She’s been joined by fellow Grade 11 guard Maddy Counsell, who has beat back a pair of torn ligament injuries, first to her ankle, and then to her thumb; and by senior guard Rachael Tomlinson who was out for nine weeks with a fractured foot.
The Kodiaks lost 5-foot-11 forward and likely sixth-player Paige Gant to an ACL injury in the first practice of the season, and currently are awaiting results to determiner whether key reserve Kerry Khuc, a Grade 11 forward, has also suffered an ACL tear.
Grade 10 guard Lauren Tomlinson suffered a concussion early in the season, and senior guard Heidi Mueckel an ankle sprain that kept her out of action for about three weeks.
Add all of that up, then consider the fact that only three weeks remain before the start of Fraser Valley playoffs, and there is a lot of chemistry to be found in a short amount of time.

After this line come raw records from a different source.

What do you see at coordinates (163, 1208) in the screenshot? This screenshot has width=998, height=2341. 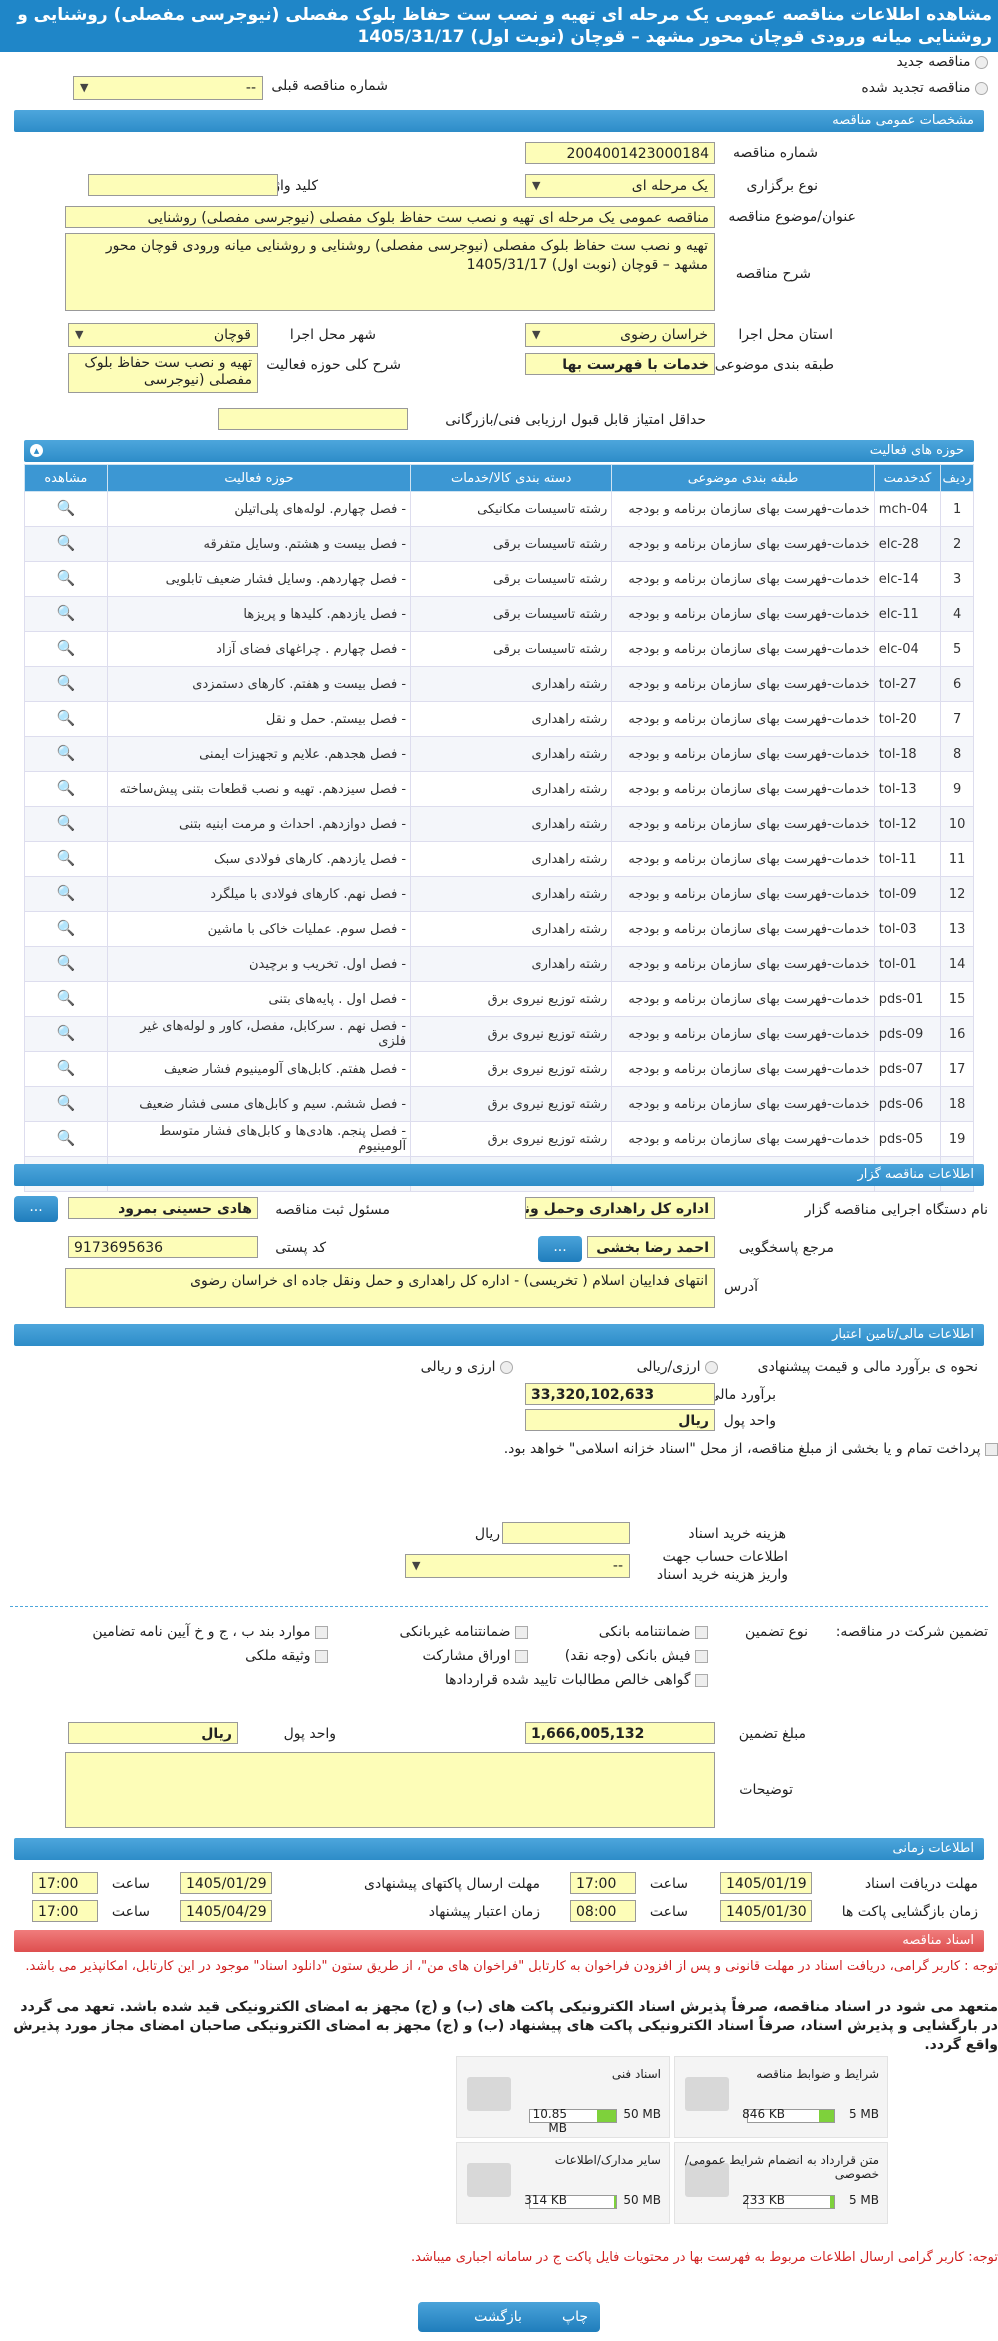 I see `officer-field: هادی حسینی بمرود` at bounding box center [163, 1208]. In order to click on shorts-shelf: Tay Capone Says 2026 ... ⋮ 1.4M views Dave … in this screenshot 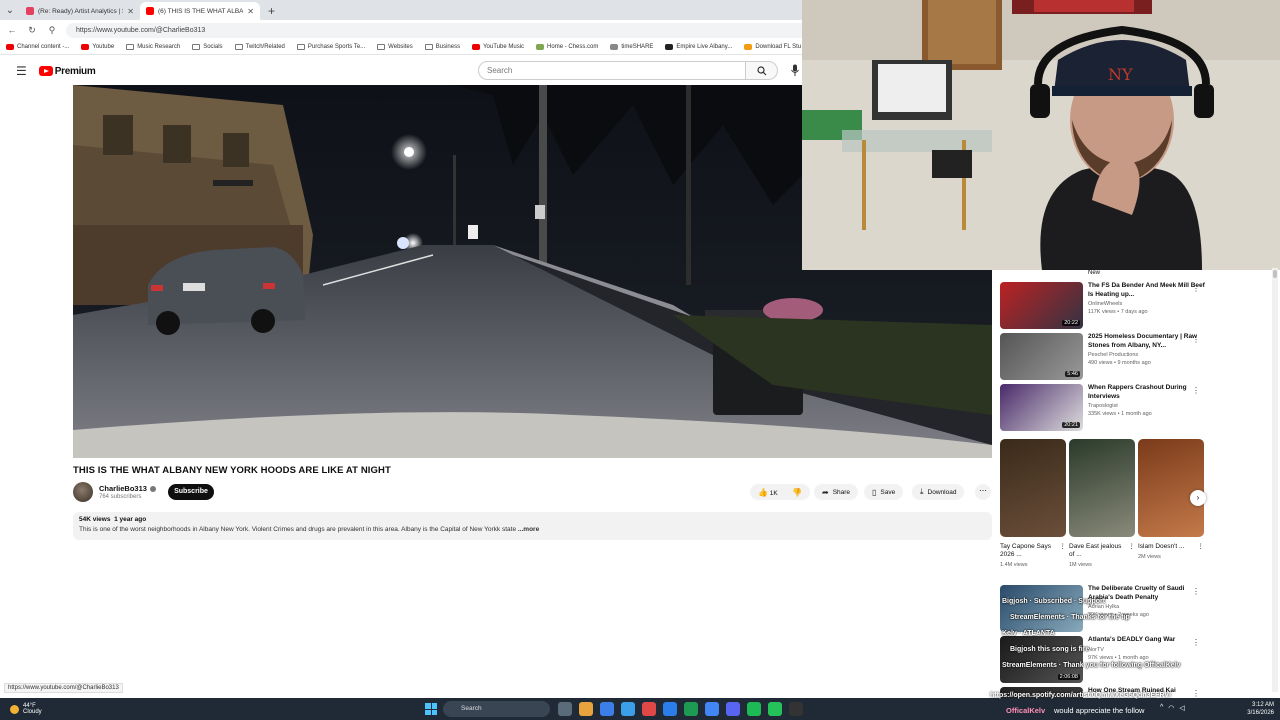, I will do `click(1102, 504)`.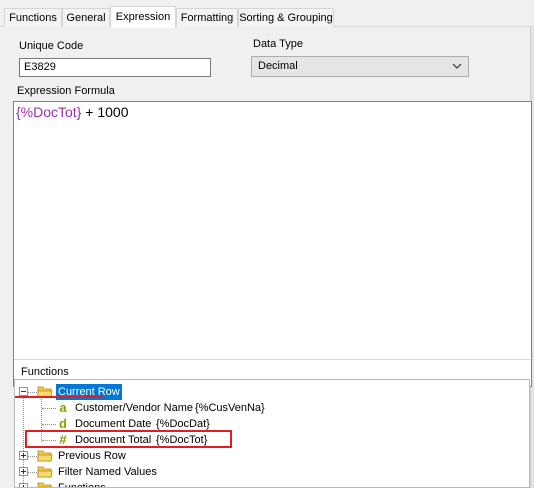 The image size is (534, 488). What do you see at coordinates (82, 485) in the screenshot?
I see `tree-node-label: Functions` at bounding box center [82, 485]. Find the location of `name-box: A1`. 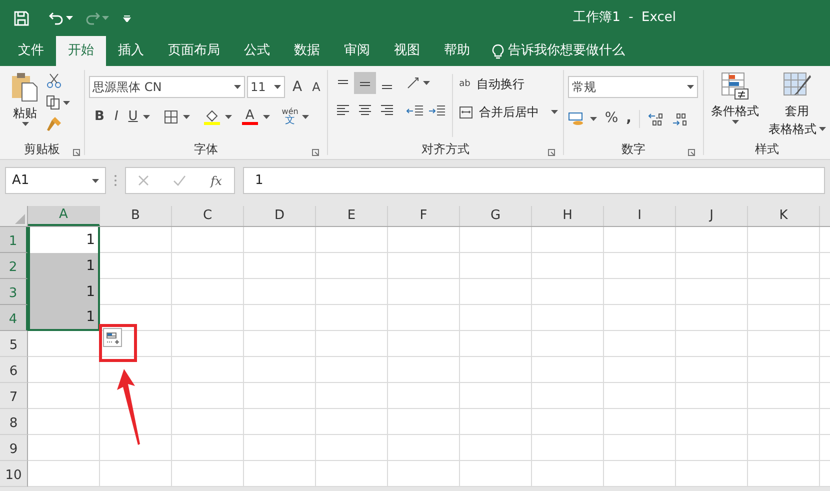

That’s why their victory over Yale in last Saturday’s tourney final was just what the doctor ordered for Heritage Woods.
“The players felt that we were on the right track even though we’re not completely healthy yet, but the challenge, of course, is that it’s a very condensed season,” says Tomlinson of the 72 days between the start of the season and the start of the Fraser Valley playoffs.
For the record, 51 days have passed and there are 21 more left before the start of the second season.
“It’s been about people adjusting to different roles and learning to play outside of their comfort zone,” Tomlinson added.
“Given the season thus far, the only thing I hope for is a healthy team,” he continues. “Every one of our players has different strengths and weaknesses and we have done our best to enhance the strengths and minimize the weaknesses. We just want to be able to put the best team on the court that we can.”
The format for this season’s Top 10 Shoot-Out is different from previous years due to construction at the school and the availability of just one gymnasium versus the normal two gyms.
Thus, the size of the field has been cut from 12 to 16 teams, with one extra day of play added.
The 12 teams have been grouped into four pools and each team will play the other two teams in their respective pool once over the first two days of competition.
From there, the four pool winners meet in Friday semifinals ahead of Saturday’s 5:45 p.m. championship game.
Four games will be played Wednesday, eight games Thursday, and six games both Friday and Saturday.